The memory consumption has never been a problem for me. So, it's not something I've ever focused on.
Yep, I would say the stiffest competition for lnav is the old tools[1]. I would just hope folks could have an open mind and give "new" things a chance (although lnav has been on github for 17 years).
Speaking as the author, I too wish it was written in Rust. But, I started it in 2007 when I needed to get practice with C++ for work. At this point, there's so much code in lnav, rewriting would be a long process. There are some sub-components[1] that are written in Rust though.
A new project called logana[2] is written in Rust and is headed in a good direction. Use/contribute to that if you're really interested.
Just so we're clear, this was more or less a joke!
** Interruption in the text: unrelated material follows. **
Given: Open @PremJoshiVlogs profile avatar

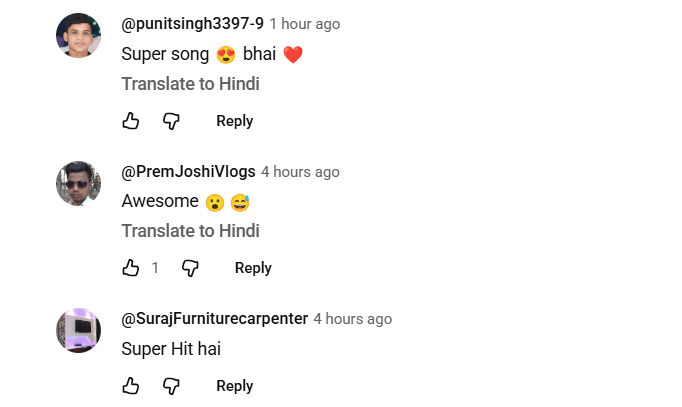Looking at the screenshot, I should coord(78,184).
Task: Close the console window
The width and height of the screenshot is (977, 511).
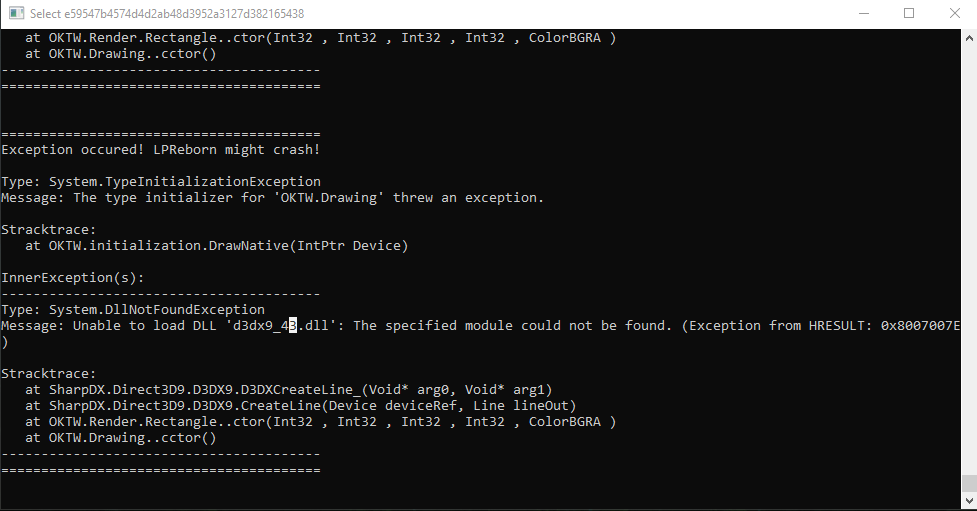Action: tap(955, 13)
As far as I'm concerned, lnav is just fine as it is. There's no urgent need to rewrite it.
Why I wrote the comment:
I saw the headline, checked out the website, and thought to myself, “Hey, cool—a new handy tool.”
As is typical for “cool new and handy tools,” these are usually written in Rust these days ;)
That’s why I was “disappointed” (not really).
I didn’t realize until later that lnav was created in 2007.
Again: the tool is great, thanks and kudos to tstack for the work.
Super useful tool but need to be aware that this is reading potentially untrusted input (e.g. in the case of http request logs) and written in c++, so a possible attack vector. I use lnav where I trust the logs, but do wish a safe implementation existed.
"Memory safe" means that there are no memory safety issues. One of the most critical areas targeted by exploits is just gone. And this in turn leads -- according to the numbers published by Google -- to a severe reduction of exploitable issues.
C++ means you can not know whether code is safe or not. That does not mean it is unsafe, but assuming it is is the only sane way to handle this. Incidentally this is exactly what browsers do: They typically require two out of these three to be true for any new piece of code: "written in a memory-safe languge", "sandboxed" and "no untrusted inputs". This blocks C++ from some areas in a browser completely.